В эту минуту Костромин ощутил симпатию к юноше. Люди, которые вот так — глядя ему в рот — слушали рассказы о талгарцах, сразу становились для него необыкновенно милыми.
— Знаешь ли ты, — спросил он, — что значит втроем драться против танка?
— Не знаю, — ответил Щупленков, — но, наверное, страшно.
— Угадал, — улыбнулся Костромин.
Рассказав еще несколько эпизодов, он произнес:
— Теперь пиши: «В последний час».
У Костромина была слабость к этому заголовку, который постоянно фигурировал в сводках, хотя выдающиеся события вовсе не обязательно случались именно в последний час.
На этот раз под таким заголовком он решил дать сообщение о молодых бойцах, выразивших желание вступить в партию. Он повторил то, о чем говорил Ермолюку: завтра они вместе с товарищами первый раз будут в бою, завтра они покажут, как дерутся люди, которые хотят стать коммунистами. Вот их фамилии. Раскрыв блокнот, он продиктовал фамилии. Последним в блокноте был записан Щупленков. Костромин взглянул на писаря.
Щупленков застыл с поднятым карандашом, потупившись и густо покраснев.
Костромин понял, что переживает Щупленков, понял, вероятно, лучше, чем тот понимал себя. Когда-то, перед первым боем, Костромин чувствовал то же самое: ему хотелось испытать себя под пулями, быть первым в атаке, совершить подвиг, и в то же время душу охватывал страх. И если бы тогда, накануне боя, командир приказал бы: «Отправляйтесь в штаб, вас берут писарем», — он, вероятно, ушел бы с облегчением. Нет, пожалуй, не ушел бы. Или, во всяком случае, повернул бы обратно с полдороги. И сказал бы командиру… Кто его знает, какие слова нашлись бы тогда у Костромина, но он сумел бы остаться в строю, пойти в бой вместе с товарищами.

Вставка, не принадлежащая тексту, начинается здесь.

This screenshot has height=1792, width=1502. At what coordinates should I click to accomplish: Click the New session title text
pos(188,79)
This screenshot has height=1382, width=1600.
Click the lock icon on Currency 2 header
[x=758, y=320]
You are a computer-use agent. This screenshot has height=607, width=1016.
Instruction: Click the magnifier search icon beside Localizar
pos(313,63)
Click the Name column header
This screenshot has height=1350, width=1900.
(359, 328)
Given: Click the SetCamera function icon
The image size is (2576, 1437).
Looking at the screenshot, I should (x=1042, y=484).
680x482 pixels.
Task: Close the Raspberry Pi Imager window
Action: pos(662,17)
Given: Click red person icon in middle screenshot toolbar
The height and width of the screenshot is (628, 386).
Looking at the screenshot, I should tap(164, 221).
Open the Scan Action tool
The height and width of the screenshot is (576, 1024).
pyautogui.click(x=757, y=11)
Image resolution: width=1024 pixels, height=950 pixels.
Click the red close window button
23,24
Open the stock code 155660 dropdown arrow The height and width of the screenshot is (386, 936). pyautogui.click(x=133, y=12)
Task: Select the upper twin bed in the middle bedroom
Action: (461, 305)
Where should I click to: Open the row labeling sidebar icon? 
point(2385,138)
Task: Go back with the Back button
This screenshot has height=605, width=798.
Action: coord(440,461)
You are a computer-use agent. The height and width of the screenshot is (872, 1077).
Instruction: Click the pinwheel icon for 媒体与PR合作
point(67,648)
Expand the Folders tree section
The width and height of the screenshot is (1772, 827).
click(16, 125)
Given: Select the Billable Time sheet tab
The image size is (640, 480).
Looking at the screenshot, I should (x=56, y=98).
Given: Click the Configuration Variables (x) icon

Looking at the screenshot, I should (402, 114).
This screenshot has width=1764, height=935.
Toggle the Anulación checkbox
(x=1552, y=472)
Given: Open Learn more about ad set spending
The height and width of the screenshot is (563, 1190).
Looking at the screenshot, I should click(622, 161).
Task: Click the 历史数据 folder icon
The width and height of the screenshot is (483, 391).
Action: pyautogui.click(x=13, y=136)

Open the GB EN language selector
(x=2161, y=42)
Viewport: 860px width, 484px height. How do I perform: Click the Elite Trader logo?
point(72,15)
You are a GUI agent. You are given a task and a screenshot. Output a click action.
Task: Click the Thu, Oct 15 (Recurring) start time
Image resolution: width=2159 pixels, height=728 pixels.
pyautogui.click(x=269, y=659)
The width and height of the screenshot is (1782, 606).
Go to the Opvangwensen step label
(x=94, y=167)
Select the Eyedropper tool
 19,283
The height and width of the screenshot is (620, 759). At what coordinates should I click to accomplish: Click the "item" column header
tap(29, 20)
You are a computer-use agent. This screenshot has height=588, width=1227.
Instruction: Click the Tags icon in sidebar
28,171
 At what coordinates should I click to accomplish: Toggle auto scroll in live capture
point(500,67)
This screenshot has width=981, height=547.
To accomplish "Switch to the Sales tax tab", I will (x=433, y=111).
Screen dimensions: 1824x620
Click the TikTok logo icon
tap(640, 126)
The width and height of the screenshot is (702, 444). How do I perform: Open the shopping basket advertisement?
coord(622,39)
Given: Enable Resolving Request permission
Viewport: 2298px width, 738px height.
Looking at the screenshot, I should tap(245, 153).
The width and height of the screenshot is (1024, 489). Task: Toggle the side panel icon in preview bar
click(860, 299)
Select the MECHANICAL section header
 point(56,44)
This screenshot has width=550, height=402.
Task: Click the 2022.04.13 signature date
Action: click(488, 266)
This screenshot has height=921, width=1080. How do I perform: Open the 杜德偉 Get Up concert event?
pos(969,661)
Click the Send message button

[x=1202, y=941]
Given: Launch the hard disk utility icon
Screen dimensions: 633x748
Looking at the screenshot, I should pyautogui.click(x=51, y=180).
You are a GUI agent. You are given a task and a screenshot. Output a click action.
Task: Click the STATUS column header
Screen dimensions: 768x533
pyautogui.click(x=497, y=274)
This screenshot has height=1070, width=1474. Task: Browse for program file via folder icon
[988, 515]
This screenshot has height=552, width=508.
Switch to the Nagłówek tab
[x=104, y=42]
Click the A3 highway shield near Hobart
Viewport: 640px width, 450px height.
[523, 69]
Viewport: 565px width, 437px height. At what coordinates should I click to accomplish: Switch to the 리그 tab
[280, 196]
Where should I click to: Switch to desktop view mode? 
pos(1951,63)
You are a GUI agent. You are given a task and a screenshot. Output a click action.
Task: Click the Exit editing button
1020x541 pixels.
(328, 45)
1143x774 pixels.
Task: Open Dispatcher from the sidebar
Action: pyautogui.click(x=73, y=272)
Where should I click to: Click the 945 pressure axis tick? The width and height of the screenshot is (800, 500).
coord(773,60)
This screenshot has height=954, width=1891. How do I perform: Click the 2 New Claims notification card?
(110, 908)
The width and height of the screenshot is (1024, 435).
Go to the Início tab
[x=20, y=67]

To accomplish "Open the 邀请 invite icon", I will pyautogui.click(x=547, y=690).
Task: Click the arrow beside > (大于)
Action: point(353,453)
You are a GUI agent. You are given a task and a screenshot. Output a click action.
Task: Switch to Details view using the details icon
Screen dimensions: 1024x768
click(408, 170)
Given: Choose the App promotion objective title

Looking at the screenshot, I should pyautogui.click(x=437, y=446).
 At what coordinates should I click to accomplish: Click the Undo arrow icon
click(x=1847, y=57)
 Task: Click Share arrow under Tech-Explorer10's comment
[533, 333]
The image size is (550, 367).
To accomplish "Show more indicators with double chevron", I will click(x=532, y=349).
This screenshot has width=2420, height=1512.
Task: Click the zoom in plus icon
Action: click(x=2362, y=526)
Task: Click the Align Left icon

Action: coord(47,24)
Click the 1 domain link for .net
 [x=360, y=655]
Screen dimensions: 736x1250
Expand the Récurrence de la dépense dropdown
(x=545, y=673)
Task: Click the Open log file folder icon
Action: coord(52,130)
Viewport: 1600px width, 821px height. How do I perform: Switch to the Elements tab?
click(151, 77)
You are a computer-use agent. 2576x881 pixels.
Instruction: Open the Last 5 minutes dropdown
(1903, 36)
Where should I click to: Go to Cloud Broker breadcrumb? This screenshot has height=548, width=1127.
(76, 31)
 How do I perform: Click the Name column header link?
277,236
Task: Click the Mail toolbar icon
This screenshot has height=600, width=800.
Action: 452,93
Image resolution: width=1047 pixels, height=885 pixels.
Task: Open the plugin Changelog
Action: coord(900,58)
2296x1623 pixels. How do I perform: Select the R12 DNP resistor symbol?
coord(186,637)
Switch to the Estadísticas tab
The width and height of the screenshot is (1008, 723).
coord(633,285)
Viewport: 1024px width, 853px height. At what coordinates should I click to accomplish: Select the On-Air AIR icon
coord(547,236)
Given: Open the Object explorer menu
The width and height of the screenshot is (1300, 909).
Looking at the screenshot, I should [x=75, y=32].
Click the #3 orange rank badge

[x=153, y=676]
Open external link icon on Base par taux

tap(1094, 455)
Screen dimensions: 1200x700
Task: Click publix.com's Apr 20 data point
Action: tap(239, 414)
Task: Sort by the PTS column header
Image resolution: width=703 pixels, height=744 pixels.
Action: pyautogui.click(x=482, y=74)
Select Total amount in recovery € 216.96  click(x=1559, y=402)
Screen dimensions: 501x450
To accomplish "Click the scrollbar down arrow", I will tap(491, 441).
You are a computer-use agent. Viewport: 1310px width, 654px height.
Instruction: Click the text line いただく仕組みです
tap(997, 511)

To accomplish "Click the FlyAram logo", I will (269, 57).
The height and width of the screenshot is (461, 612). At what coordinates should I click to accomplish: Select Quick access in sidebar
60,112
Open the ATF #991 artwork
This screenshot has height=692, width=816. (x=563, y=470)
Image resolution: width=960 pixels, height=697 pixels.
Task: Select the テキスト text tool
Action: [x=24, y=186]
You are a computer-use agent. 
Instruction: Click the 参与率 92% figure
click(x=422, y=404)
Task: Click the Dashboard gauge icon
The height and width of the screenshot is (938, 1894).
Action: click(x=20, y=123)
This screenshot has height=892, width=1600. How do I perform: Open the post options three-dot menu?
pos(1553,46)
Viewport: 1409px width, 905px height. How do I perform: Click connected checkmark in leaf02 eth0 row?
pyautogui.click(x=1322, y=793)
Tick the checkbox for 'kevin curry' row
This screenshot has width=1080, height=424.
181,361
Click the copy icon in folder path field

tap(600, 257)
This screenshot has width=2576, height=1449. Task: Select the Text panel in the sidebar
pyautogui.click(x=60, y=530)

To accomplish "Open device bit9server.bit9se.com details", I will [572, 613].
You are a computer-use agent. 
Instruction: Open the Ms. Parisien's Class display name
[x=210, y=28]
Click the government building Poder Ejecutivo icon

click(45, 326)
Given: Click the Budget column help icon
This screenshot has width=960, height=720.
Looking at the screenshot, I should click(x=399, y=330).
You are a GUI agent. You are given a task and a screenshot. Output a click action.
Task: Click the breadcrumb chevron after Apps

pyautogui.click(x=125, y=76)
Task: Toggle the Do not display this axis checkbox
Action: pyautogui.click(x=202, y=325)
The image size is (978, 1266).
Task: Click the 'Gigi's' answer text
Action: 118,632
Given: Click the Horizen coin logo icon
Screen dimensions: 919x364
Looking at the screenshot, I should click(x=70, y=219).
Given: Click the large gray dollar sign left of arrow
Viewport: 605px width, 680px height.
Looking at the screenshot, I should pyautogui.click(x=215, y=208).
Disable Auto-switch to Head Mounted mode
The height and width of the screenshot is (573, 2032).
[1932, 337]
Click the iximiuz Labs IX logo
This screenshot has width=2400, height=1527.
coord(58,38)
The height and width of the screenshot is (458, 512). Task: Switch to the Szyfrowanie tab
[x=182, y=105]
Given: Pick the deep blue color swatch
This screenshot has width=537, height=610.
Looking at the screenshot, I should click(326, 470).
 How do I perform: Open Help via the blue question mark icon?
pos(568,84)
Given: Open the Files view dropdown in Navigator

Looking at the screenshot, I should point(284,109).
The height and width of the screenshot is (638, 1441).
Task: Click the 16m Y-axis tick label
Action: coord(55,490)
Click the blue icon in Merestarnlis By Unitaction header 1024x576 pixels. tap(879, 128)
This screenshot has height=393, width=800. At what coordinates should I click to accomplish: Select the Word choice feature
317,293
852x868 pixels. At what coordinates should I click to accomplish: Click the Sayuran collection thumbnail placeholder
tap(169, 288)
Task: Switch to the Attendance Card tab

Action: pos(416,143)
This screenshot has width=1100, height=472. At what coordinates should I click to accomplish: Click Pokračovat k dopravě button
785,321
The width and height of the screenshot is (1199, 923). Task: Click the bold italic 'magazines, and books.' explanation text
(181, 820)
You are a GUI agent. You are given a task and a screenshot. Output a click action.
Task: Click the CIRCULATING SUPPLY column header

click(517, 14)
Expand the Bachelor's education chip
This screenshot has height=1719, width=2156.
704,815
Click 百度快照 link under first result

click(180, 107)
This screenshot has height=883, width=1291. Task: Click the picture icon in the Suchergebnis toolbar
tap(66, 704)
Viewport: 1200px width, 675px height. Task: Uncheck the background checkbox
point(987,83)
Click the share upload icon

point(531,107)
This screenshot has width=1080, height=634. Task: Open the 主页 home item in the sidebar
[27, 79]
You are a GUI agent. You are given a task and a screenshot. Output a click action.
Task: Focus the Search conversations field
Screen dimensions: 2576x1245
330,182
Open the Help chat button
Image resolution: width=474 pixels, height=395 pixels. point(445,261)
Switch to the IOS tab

А Щупленков? Вот он сидит тут, краснеет. И Костромину вдруг показалось, что в эти мгновения, пока он медлит, словно запнувшись на запятой, решается будущее Щупленкова: быть ли ему большим или мелким человеком. Его подмывало отправить юношу обратно в батальон, послать в завтрашний бой, где он станет мужчиной, одолевшим страх, человеком первой шеренги. Но, взглянув на незаконченную сводку, он подавит сочувствие — дело выше симпатии. Сознавая, что совершает жестокость, он сказал:
— Точка. Все.
И не назвал фамилии Щупленкова. Обоим было ясно, что в данном случае ее называть незачем, ибо Щупленков-писарь не пойдет в бой.
Щупленков вернулся через три часа, когда Костромин, не переносивший медлительности, начинал терять терпение. Близился вечер, сводка могла опоздать. «Подведет, подведет, — подумалось ему, — не знает, что значит для бойца вовремя сказанное слово».
Однако, к удивлению, сводка удалась новому писарю: эпизоды были изложены простым, ясным языком, хотя в обилии призывов с восклицательными знаками чувствовалась неопытность. Костромин называл это «проповедями» и «заклинаниями».